▸ Exercise: Find the line containing "Biscotti (530, 760)" in the material below; copy that line and all following lines exactly.
────
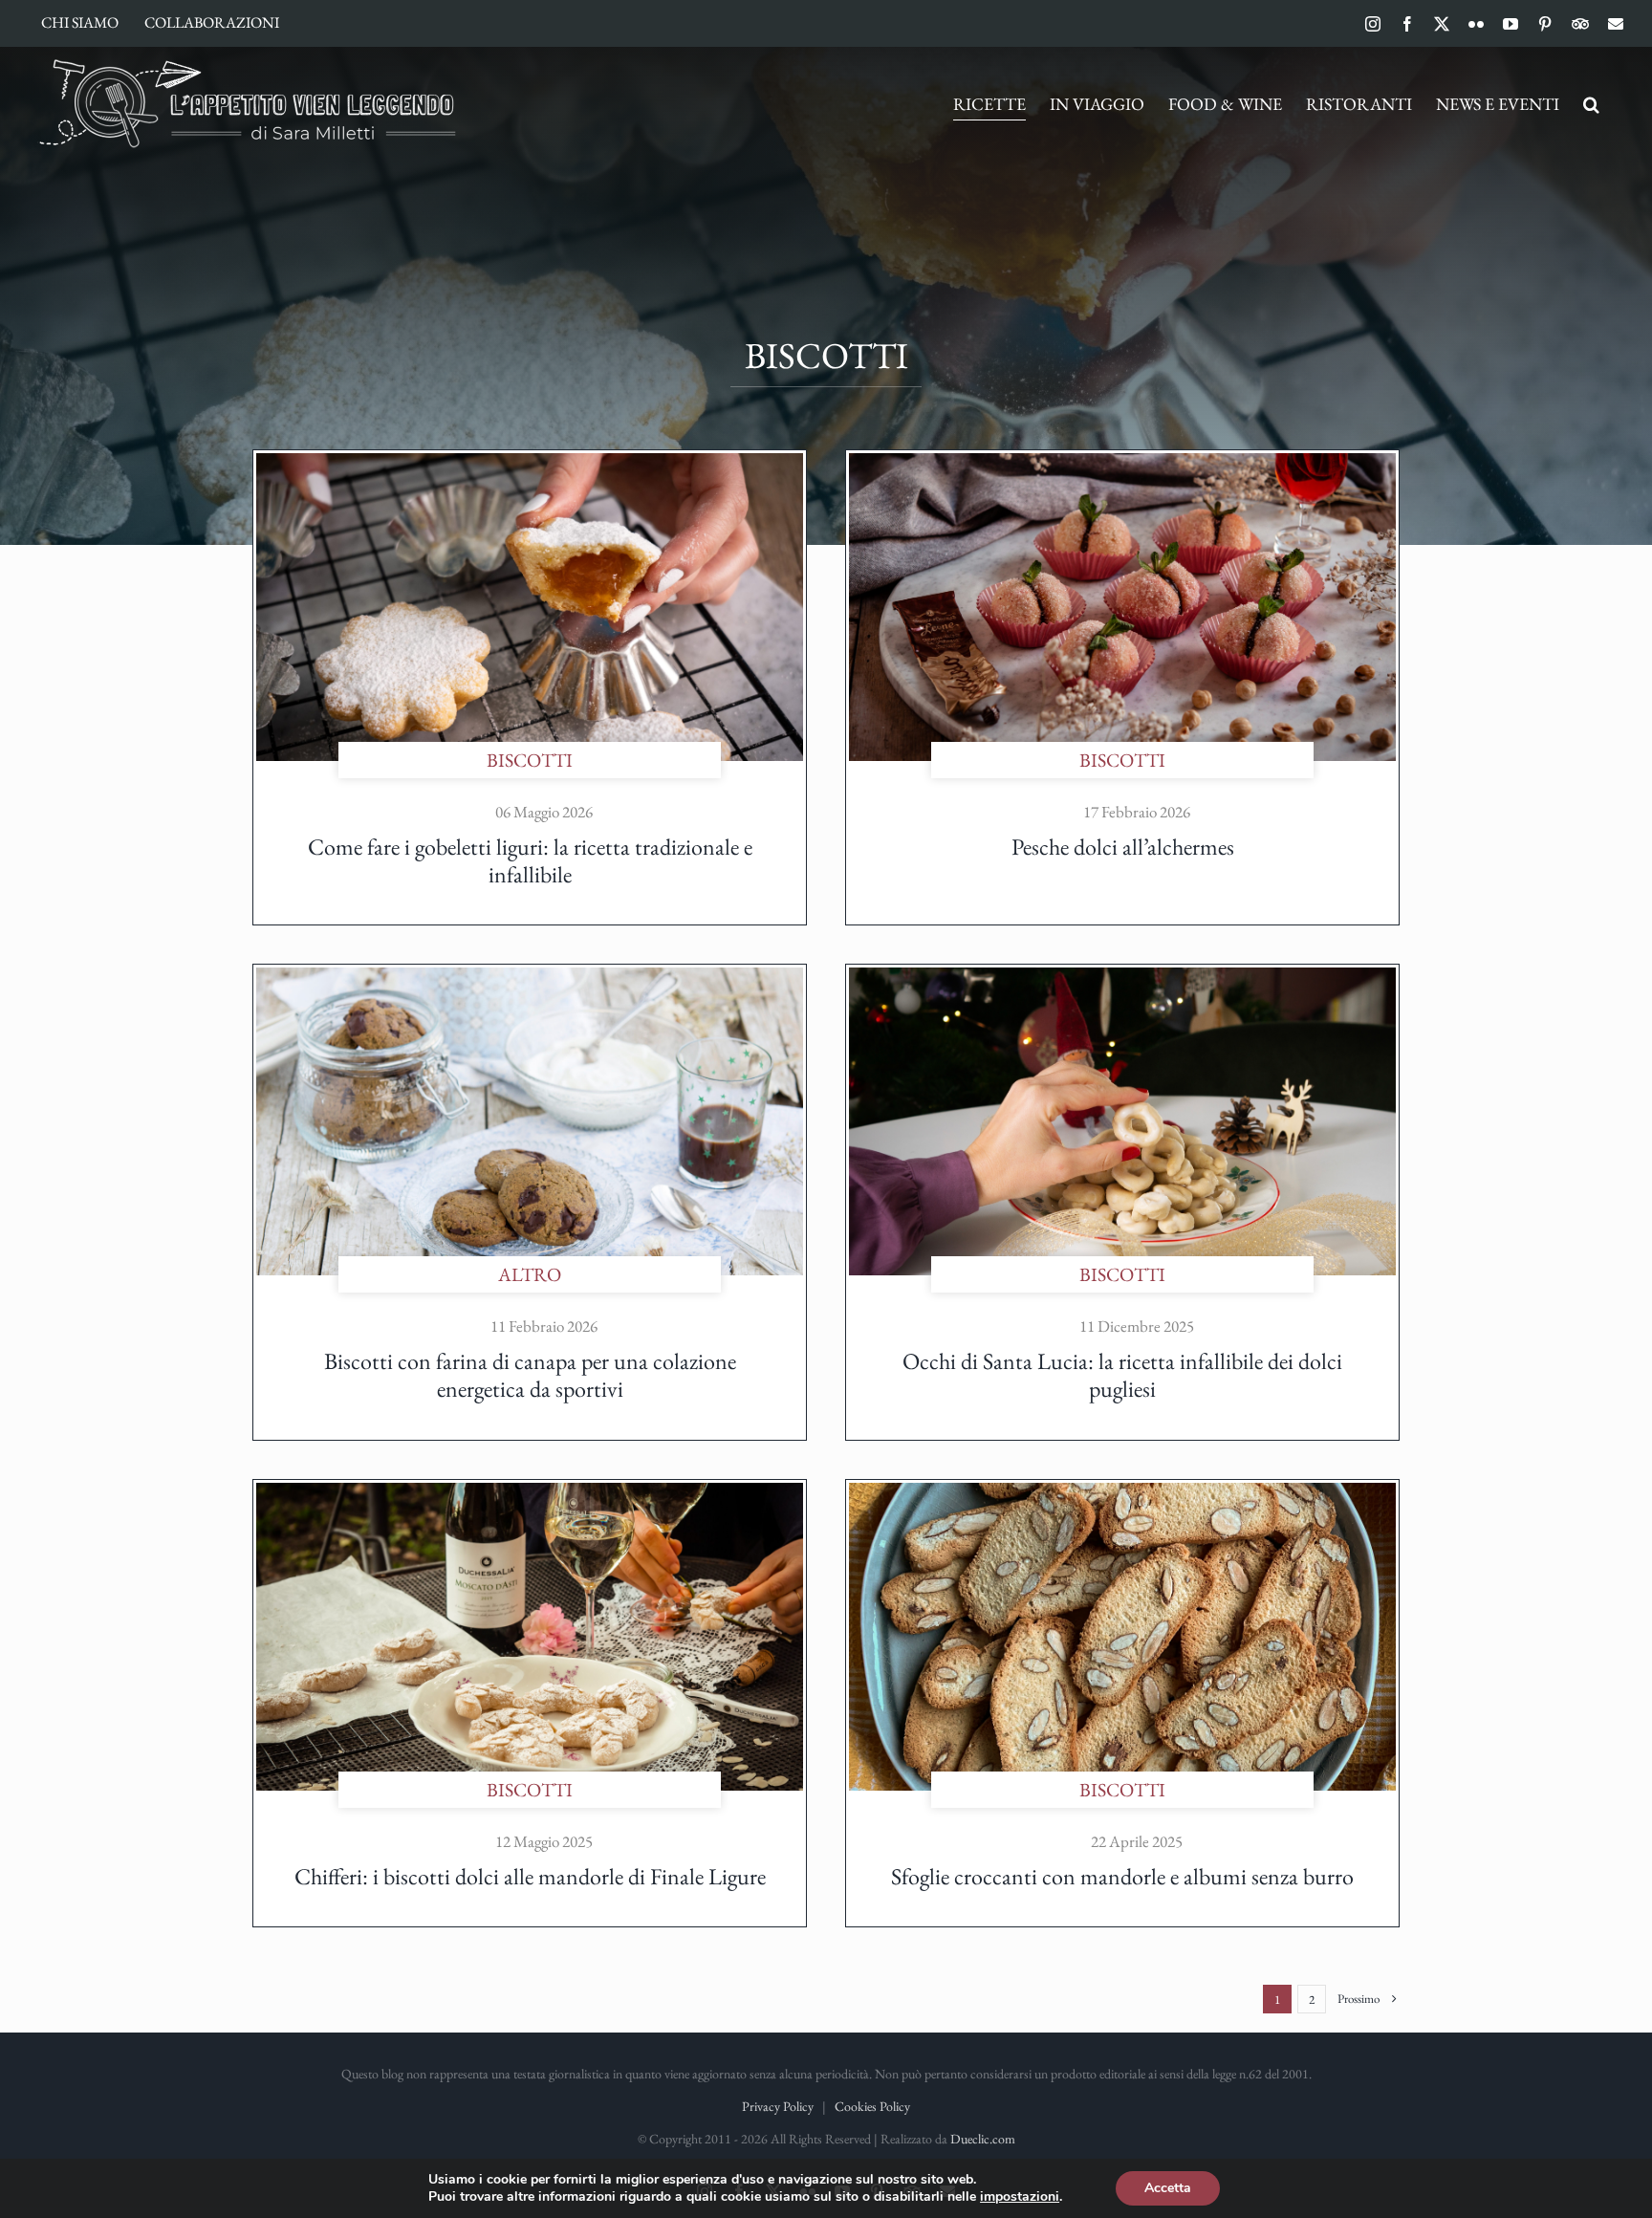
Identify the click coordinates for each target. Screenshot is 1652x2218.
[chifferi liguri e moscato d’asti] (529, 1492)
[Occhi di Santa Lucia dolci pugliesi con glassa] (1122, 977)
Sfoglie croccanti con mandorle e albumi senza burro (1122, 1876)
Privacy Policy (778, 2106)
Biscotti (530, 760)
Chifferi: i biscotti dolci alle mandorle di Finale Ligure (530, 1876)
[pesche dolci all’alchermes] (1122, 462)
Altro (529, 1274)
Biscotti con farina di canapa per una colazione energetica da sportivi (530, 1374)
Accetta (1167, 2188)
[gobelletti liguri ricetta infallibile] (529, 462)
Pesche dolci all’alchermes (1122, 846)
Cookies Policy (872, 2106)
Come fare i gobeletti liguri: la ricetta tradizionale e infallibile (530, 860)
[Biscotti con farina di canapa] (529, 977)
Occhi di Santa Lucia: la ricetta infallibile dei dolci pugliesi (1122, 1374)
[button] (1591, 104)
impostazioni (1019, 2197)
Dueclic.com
────
▸ Task result:
Biscotti (530, 760)
Chifferi: i biscotti dolci alle mandorle di Finale Ligure (530, 1876)
[pesche dolci all’alchermes] (1122, 462)
Altro (529, 1274)
Biscotti con farina di canapa per una colazione energetica da sportivi (530, 1374)
Accetta (1167, 2188)
[gobelletti liguri ricetta infallibile] (529, 462)
Pesche dolci all’alchermes (1122, 846)
Cookies Policy (872, 2106)
Come fare i gobeletti liguri: la ricetta tradizionale e infallibile (530, 860)
[Biscotti con farina di canapa] (529, 977)
Occhi di Santa Lucia: la ricetta infallibile dei dolci pugliesi (1122, 1374)
[button] (1591, 104)
impostazioni (1019, 2197)
Dueclic.com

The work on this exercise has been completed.